■ WHAT YOU NEED TO DO ■
Word for word, set down the lines from the one that contains "Task: Click the Mortgages breadcrumb link" through the final line of the data; no pictures belong in the copy.

Extracted data entries
+++

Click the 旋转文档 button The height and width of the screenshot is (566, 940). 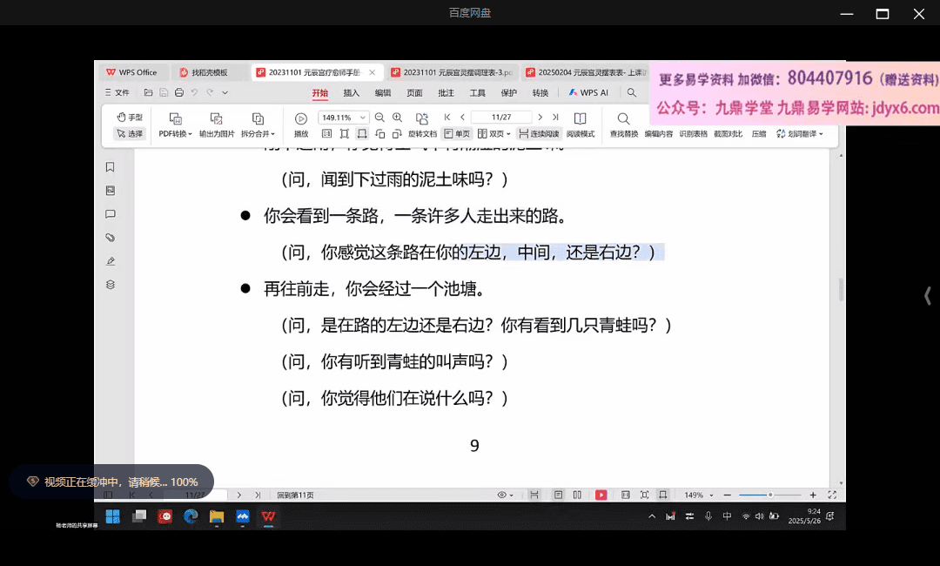(x=422, y=134)
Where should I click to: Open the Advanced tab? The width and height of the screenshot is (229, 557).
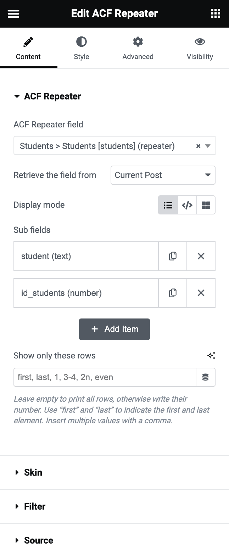(x=138, y=48)
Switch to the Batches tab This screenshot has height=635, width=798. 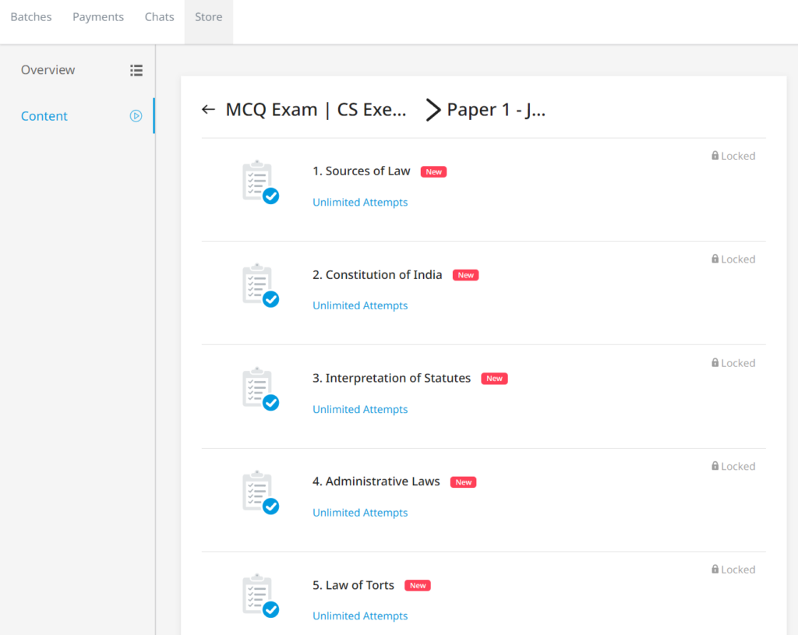[x=30, y=16]
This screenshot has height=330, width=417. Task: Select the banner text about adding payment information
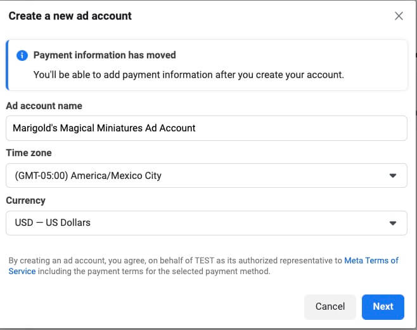click(189, 75)
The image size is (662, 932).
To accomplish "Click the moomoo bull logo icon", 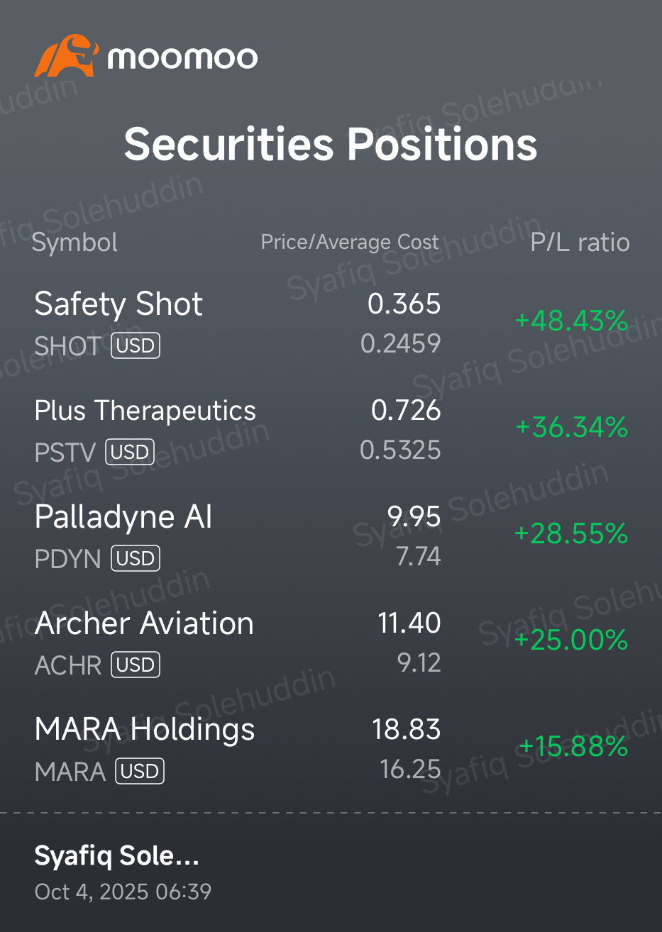I will click(66, 55).
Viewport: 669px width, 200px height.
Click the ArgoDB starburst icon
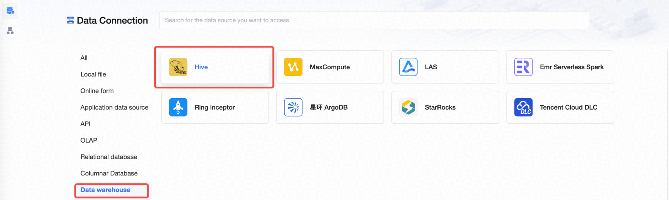tap(293, 107)
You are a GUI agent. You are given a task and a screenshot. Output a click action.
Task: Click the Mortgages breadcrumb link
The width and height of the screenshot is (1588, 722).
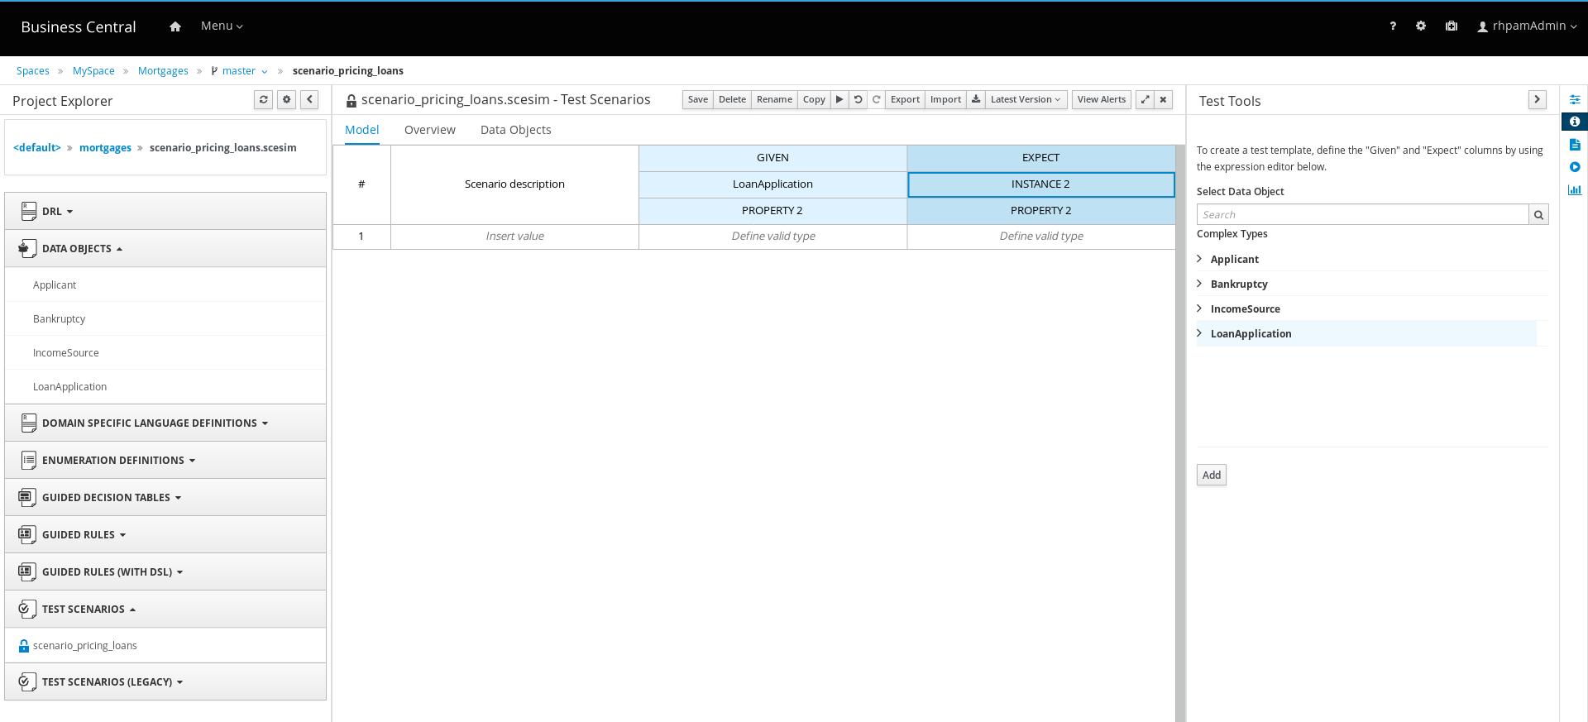tap(163, 71)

+++

■ RESULT FOR THIS TASK ■
Task: Click the Mortgages breadcrumb link
The width and height of the screenshot is (1588, 722).
tap(163, 71)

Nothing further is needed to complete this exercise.